- Aim of the task
Nothing should be left out: repeat all the data exactly.

[Records Boundary: Start]

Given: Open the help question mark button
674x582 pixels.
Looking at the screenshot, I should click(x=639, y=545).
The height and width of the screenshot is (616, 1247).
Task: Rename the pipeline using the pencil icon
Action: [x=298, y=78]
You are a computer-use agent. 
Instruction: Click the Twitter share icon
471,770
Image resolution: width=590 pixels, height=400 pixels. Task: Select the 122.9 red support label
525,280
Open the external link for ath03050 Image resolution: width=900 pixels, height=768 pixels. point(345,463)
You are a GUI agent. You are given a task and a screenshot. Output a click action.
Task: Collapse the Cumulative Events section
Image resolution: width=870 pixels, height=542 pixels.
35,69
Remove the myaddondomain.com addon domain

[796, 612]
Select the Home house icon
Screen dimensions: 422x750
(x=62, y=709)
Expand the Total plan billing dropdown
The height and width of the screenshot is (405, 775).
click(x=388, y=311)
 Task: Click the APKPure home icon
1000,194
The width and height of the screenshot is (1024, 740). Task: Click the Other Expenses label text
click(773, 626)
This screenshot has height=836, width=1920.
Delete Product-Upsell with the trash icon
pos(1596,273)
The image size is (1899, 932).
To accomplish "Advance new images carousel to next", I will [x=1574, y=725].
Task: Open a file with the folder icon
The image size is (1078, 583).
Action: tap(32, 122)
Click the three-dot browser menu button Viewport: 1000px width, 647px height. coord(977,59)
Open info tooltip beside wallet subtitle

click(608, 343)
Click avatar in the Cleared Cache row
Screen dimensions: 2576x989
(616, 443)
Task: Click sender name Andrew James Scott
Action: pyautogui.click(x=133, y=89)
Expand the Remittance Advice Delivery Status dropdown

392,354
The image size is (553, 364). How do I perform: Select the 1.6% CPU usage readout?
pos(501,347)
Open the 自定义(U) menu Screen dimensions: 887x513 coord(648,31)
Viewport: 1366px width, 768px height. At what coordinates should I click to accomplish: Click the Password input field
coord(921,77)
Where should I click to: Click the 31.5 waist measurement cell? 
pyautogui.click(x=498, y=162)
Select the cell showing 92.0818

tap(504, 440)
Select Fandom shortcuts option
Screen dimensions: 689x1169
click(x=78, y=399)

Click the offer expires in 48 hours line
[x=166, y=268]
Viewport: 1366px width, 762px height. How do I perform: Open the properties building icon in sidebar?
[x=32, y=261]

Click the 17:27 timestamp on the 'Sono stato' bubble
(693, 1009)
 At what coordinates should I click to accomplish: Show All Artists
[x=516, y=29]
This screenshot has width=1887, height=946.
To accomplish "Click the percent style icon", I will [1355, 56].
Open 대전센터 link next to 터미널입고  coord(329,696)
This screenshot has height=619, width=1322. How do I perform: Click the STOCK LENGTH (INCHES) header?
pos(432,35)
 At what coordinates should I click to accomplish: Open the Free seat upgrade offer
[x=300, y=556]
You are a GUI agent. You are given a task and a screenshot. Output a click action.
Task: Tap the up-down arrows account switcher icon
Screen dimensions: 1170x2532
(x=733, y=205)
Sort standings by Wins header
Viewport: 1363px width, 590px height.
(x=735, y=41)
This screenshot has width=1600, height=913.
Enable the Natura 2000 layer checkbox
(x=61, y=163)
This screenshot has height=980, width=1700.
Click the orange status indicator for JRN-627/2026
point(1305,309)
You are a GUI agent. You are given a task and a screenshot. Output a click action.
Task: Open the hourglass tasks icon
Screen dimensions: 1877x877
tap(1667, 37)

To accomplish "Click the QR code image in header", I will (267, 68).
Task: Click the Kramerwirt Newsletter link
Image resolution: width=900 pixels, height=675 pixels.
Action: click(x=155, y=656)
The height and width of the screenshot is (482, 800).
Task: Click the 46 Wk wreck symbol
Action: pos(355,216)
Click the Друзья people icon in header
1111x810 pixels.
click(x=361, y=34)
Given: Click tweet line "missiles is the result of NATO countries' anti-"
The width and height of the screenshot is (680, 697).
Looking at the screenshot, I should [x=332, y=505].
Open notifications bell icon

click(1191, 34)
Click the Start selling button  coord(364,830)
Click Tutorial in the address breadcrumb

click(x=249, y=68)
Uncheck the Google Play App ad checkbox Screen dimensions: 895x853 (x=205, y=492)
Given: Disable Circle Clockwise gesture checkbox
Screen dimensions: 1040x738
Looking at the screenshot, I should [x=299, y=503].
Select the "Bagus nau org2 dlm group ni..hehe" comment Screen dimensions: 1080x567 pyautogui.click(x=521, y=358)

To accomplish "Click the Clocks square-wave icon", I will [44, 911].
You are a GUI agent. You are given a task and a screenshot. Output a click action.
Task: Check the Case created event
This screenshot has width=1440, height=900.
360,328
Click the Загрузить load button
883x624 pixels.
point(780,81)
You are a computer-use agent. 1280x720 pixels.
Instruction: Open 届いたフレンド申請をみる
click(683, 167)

[Records Boundary: End]

- Exercise answer
Given: Open the help question mark button
674x582 pixels.
Looking at the screenshot, I should click(x=639, y=545).
The height and width of the screenshot is (616, 1247).
Task: Rename the pipeline using the pencil icon
Action: [x=298, y=78]
You are a computer-use agent. 
Instruction: Click the Twitter share icon
471,770
Image resolution: width=590 pixels, height=400 pixels. Task: Select the 122.9 red support label
525,280
Open the external link for ath03050 Image resolution: width=900 pixels, height=768 pixels. point(345,463)
You are a GUI agent. You are given a task and a screenshot. Output a click action.
Task: Collapse the Cumulative Events section
Image resolution: width=870 pixels, height=542 pixels.
35,69
Remove the myaddondomain.com addon domain

[796, 612]
Select the Home house icon
Screen dimensions: 422x750
(x=62, y=709)
Expand the Total plan billing dropdown
The height and width of the screenshot is (405, 775).
click(x=388, y=311)
 Task: Click the APKPure home icon
1000,194
The width and height of the screenshot is (1024, 740). Task: Click the Other Expenses label text
click(773, 626)
This screenshot has height=836, width=1920.
Delete Product-Upsell with the trash icon
pos(1596,273)
The image size is (1899, 932).
To accomplish "Advance new images carousel to next", I will [x=1574, y=725].
Task: Open a file with the folder icon
The image size is (1078, 583).
Action: tap(32, 122)
Click the three-dot browser menu button Viewport: 1000px width, 647px height. coord(977,59)
Open info tooltip beside wallet subtitle

click(608, 343)
Click avatar in the Cleared Cache row
Screen dimensions: 2576x989
(616, 443)
Task: Click sender name Andrew James Scott
Action: pyautogui.click(x=133, y=89)
Expand the Remittance Advice Delivery Status dropdown

392,354
The image size is (553, 364). How do I perform: Select the 1.6% CPU usage readout?
pos(501,347)
Open the 自定义(U) menu Screen dimensions: 887x513 coord(648,31)
Viewport: 1366px width, 768px height. At what coordinates should I click to accomplish: Click the Password input field
coord(921,77)
Where should I click to: Click the 31.5 waist measurement cell? 
pyautogui.click(x=498, y=162)
Select the cell showing 92.0818

tap(504, 440)
Select Fandom shortcuts option
Screen dimensions: 689x1169
click(x=78, y=399)

Click the offer expires in 48 hours line
[x=166, y=268]
Viewport: 1366px width, 762px height. How do I perform: Open the properties building icon in sidebar?
[x=32, y=261]

Click the 17:27 timestamp on the 'Sono stato' bubble
(693, 1009)
 At what coordinates should I click to accomplish: Show All Artists
[x=516, y=29]
This screenshot has width=1887, height=946.
To accomplish "Click the percent style icon", I will [1355, 56].
Open 대전센터 link next to 터미널입고  coord(329,696)
This screenshot has height=619, width=1322. How do I perform: Click the STOCK LENGTH (INCHES) header?
pos(432,35)
 At what coordinates should I click to accomplish: Open the Free seat upgrade offer
[x=300, y=556]
You are a GUI agent. You are given a task and a screenshot. Output a click action.
Task: Tap the up-down arrows account switcher icon
Screen dimensions: 1170x2532
(x=733, y=205)
Sort standings by Wins header
Viewport: 1363px width, 590px height.
(x=735, y=41)
This screenshot has width=1600, height=913.
Enable the Natura 2000 layer checkbox
(x=61, y=163)
This screenshot has height=980, width=1700.
Click the orange status indicator for JRN-627/2026
point(1305,309)
You are a GUI agent. You are given a task and a screenshot. Output a click action.
Task: Open the hourglass tasks icon
Screen dimensions: 1877x877
tap(1667, 37)

To accomplish "Click the QR code image in header", I will (267, 68).
Task: Click the Kramerwirt Newsletter link
Image resolution: width=900 pixels, height=675 pixels.
Action: click(x=155, y=656)
The height and width of the screenshot is (482, 800).
Task: Click the 46 Wk wreck symbol
Action: pos(355,216)
Click the Друзья people icon in header
1111x810 pixels.
click(x=361, y=34)
Given: Click tweet line "missiles is the result of NATO countries' anti-"
The width and height of the screenshot is (680, 697).
Looking at the screenshot, I should [x=332, y=505].
Open notifications bell icon

click(1191, 34)
Click the Start selling button  coord(364,830)
Click Tutorial in the address breadcrumb

click(x=249, y=68)
Uncheck the Google Play App ad checkbox Screen dimensions: 895x853 (x=205, y=492)
Given: Disable Circle Clockwise gesture checkbox
Screen dimensions: 1040x738
Looking at the screenshot, I should [x=299, y=503].
Select the "Bagus nau org2 dlm group ni..hehe" comment Screen dimensions: 1080x567 pyautogui.click(x=521, y=358)

To accomplish "Click the Clocks square-wave icon", I will [44, 911].
You are a GUI agent. You are given a task and a screenshot. Output a click action.
Task: Check the Case created event
This screenshot has width=1440, height=900.
360,328
Click the Загрузить load button
883x624 pixels.
point(780,81)
You are a computer-use agent. 1280x720 pixels.
Instruction: Open 届いたフレンド申請をみる
click(683, 167)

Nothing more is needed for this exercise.